Intel has recommended not to apply the current version of the patch. Intel has come up with a detailed technical note on “Speculative execution side channel mitigation”.
Intel has come up with multiple statements when it comes to judging the effect of the performance of the CPU after the patch has been applied. First response, performance impacts are workload dependent and will not be significant to the clients.
Second response, Performance impacts may be higher. CPU could be affected by applying the patch and there could be a slowdown of anywhere between 5% - 30 %.

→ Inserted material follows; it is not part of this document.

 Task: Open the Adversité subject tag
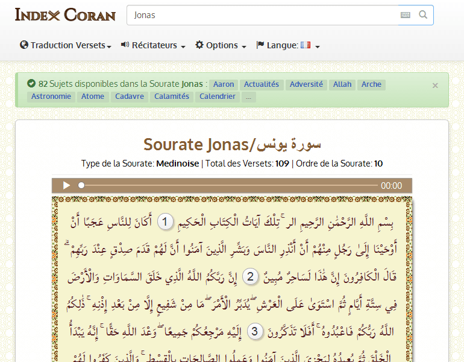[x=306, y=84]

The patch should have least effect on the performance for client PC and gaming PC but the impact will be noticeable in case of servers. This is concern for most of the companies as Intel dominates the server market. Some companies have tested their infrastructure for performance monitoring before and after the patch. This is one of the ways to be sure about the performance drop if there is any. Although the numbers cannot be considered a benchmark as the load is different for different organisations. In short, yes there will be an impact on the PC, it might be negligible or significant is what cannot be confirmed now.